Tolga Zengin.Ah be çocuğum ne de güzel başlamıştı kariyerine,Avrupa'da son 3-5 senede sivrilen kalecilere benzer bi fiziği var Tolga'nın.Ayrıca kalecilik yetenekleri de iyi.Gel gelelim 2 maç üst üste hatalı gol yemeden tamamlamışlığı yok.Ayrıca 2 sezondur hasber kader kalede.Sakatlıklar,cezalar,diğer kalecilerin formsuzluğu vs vs. Milli takımda ciddiyeti olan bi maçta henüz oynamadı,oynayamayabilir de,zaten oynamayı hak edecek düzeyde de değil.Eminim ki Tony Sylva oynayacak duruma geldiğinde ne Trabzonspor'da ne de milli takımda Tolga Zengin ismini göremeyeceğiz.Bu haftaki Konyaspor maçının ve yenen gollerin de etkisi olacak bu duruma.

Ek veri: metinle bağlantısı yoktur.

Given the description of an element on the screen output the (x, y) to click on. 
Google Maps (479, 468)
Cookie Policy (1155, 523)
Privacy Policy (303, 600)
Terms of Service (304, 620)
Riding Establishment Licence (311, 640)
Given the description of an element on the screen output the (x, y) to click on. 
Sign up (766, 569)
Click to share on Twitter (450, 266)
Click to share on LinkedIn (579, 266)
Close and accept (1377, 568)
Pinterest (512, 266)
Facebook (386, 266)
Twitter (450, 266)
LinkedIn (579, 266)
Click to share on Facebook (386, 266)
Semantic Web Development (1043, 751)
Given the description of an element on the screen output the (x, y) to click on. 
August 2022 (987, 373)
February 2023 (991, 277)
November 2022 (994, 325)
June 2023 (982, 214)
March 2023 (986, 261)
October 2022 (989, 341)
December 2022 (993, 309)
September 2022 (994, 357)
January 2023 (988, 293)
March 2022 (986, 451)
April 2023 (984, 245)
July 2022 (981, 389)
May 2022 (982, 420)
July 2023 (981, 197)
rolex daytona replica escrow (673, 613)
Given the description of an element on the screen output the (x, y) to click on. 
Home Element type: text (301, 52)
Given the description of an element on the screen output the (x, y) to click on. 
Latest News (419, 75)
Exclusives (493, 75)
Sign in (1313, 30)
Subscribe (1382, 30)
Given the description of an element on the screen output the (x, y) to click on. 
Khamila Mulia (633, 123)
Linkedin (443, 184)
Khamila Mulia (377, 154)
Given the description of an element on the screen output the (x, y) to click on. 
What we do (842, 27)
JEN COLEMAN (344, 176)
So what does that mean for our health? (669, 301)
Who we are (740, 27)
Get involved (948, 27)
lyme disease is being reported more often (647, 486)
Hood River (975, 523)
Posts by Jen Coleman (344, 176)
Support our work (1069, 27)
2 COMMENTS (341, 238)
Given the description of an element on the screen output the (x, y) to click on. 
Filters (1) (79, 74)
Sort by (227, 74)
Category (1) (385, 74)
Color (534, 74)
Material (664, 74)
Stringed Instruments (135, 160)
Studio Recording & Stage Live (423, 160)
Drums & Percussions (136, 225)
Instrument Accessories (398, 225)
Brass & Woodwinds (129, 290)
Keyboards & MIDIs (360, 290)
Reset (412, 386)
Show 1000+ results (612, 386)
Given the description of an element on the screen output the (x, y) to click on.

Serdar Kulbilge.Aslında oynadığı oyun açısından bu üçlü içerisinde en formda olanı Serdar.Amma ve lakin 6 lig maçında yenmiş 13,kupada V.Manisa'dan yenen 4 gol var ortada.7 maçta 17 gol yiyen babamın oğlu olsa şüphe duyarım arkadaş.Oynaması ufak bi ihtimal de olsa Serdar'da kadro da ismi görülünce "ulan başkası yok muydu be" dedirtecek cinsten.


"Başkası yok muydu?" demişken Rüştü geldi aklıma.Sakatlığı vardı,kesik yedi ve kaleyi Hakan Arıkan'a kaptırdı.Hakan demişken Jackson ne gol attı be! Sen de 35 ben diyim 40 metre...
Allah kaleciden yana bi sorun yaşatmasın inşallah.Yoksa hakikaten başkası yok.